___ DOCUMENT SEGMENT
What is the value of MD5 checksums if the MD5 hash itself could potentially also have been manipulated?

security download md5sum

9,071

Solution 1

I have heard this is to allow [...] for any malicious changes to be detected also.

Well you heard wrong, then. MD5 (or SHA or whatever) checksums are provided (next to downloads links, specifically) only for verifying a correct download. The only thing they aim to guarantee is that you have the same file as the server. Nothing more, nothing less. If the server is compromised, you’re SOL. It’s really as simple as that.

Solution 2

The solution used by some package management systems such as dpkg is to sign the hash: use the hash as input to one of the public key signing algorithms. See http://www.pgpi.org/doc/pgpintro/#p12

If you have the public key of the signatory, you can verify the signature, which proves the hash is unmodified. This just leaves you with the problem of getting the right public key in advance, although if someone once tampers with the key distribution they also have to tamper with everything you might verify with it otherwise you'll spot that something strange is going on.

Solution 3

Your assumption is correct. There is an exception though. If the server providing the file and the page where the hash is are not managed by the same entity. In that case the software developer may want to say "hey people download this from that place but only believe if hash = xxxx". (This might be usefull for CDN's as an example). I guess this was the reason why someone did it in the first place. Than others just followed thinking how cool it would be to show the hash. Not even thinking how useful it is not even both the file and the hash are on the same location.

Having this said, this is worth what it is. Don't assume too much about security as others already stated. If and only if you can absolutely trust the original hash, than the file is good. Otherwise an attacker with enough motivation and knowledge can tamper both file and the hash, even if these are in different servers and managed by different entities.
______
___ EXCERPTED RECORDS
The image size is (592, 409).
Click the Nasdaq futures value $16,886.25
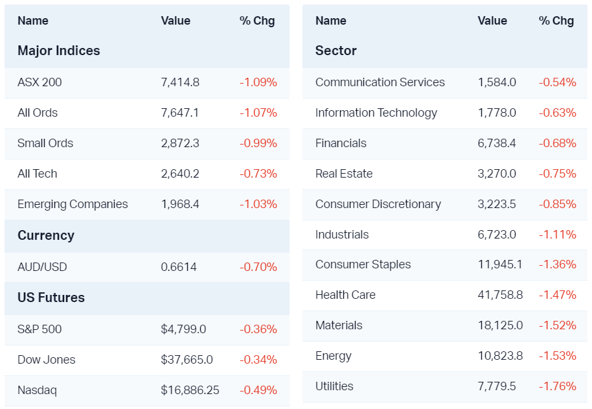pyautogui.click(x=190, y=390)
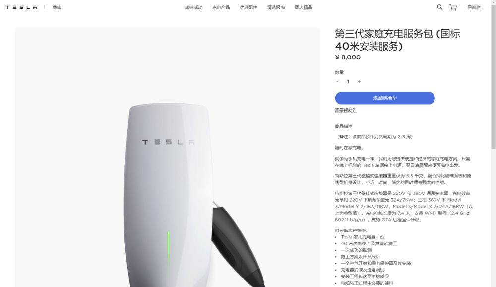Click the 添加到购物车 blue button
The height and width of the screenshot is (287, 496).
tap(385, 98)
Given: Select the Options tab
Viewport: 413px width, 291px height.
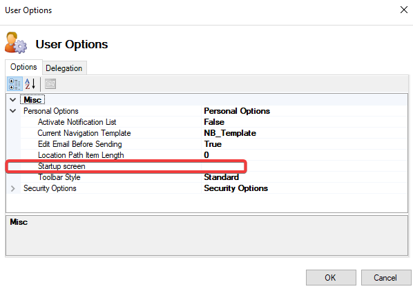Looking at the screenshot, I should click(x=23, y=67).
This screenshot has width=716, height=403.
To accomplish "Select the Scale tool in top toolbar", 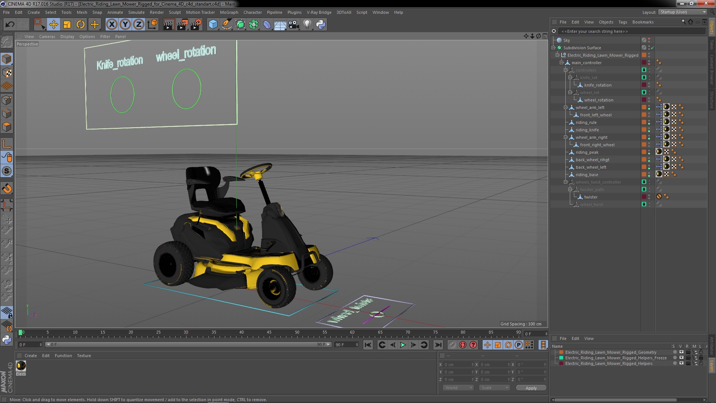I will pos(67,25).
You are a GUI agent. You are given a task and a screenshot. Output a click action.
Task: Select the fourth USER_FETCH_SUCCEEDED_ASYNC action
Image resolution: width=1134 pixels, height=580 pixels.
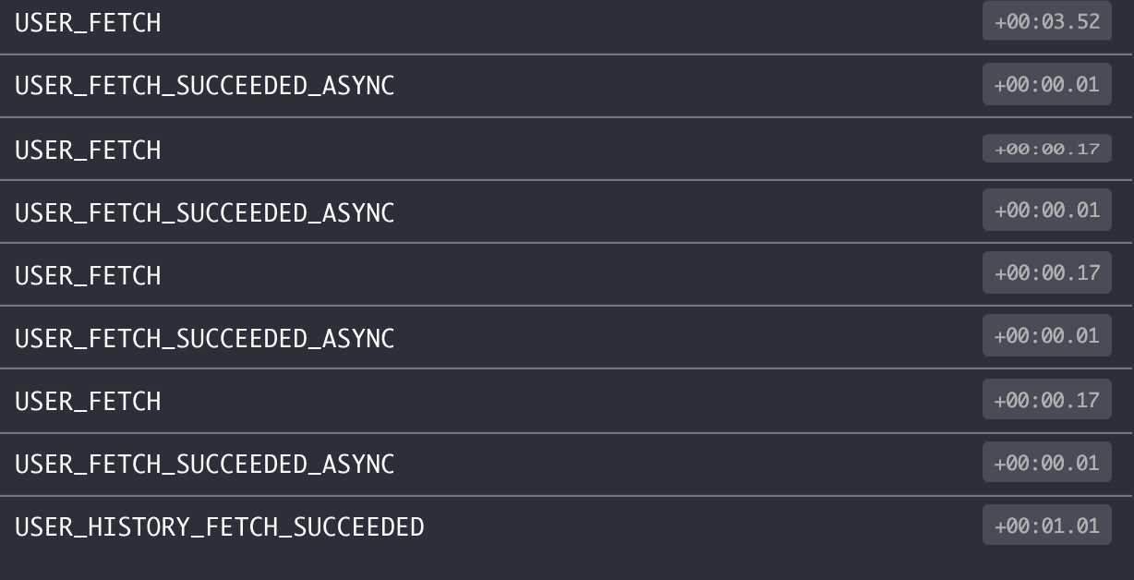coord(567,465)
______
___ EXCERPTED RECORDS
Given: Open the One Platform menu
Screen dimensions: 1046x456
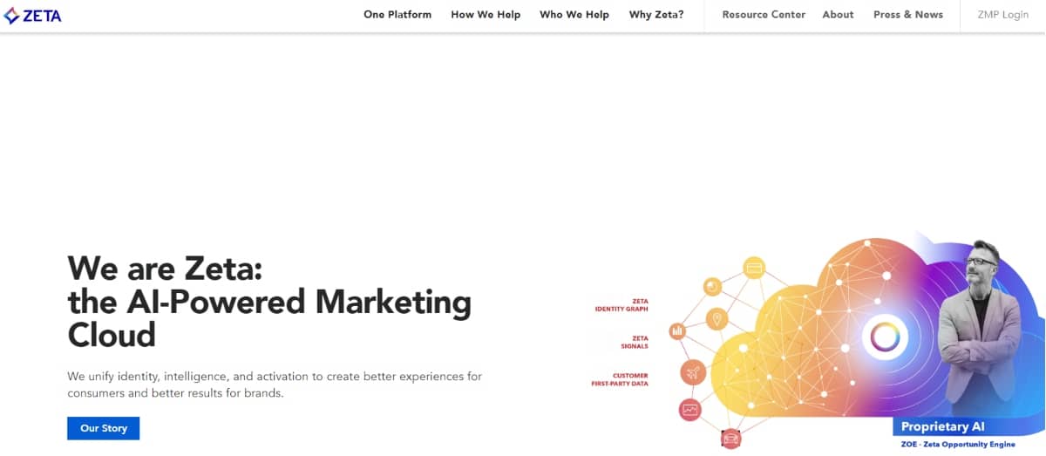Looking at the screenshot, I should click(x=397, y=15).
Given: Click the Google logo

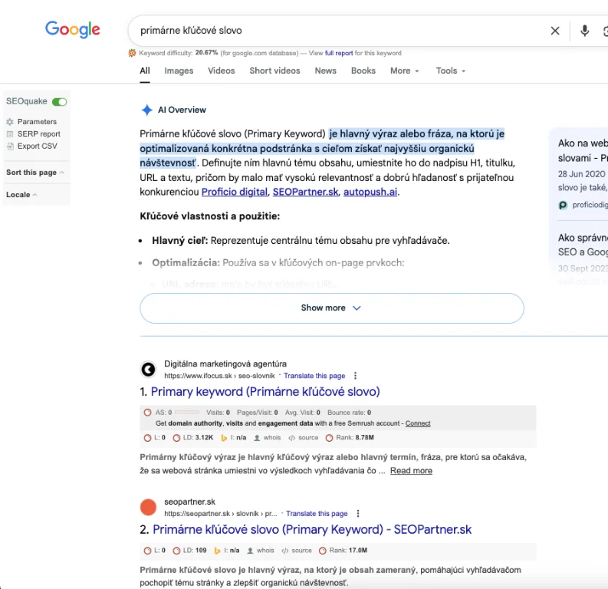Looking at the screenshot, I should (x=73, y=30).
______
WORK INSTRUCTIONS
- A) List the tags that appear under the question title in the MD5 checksum thread.
- B) Reproduce the MD5 checksum thread starting at the words "What is the" and stopping after "be detected also.".
These records stand apart from the MD5 checksum thread.

EXPECTED RESULTS
- A) security, download, md5sum

- B)
What is the value of MD5 checksums if the MD5 hash itself could potentially also have been manipulated?

security download md5sum

9,071

Solution 1

I have heard this is to allow [...] for any malicious changes to be detected also.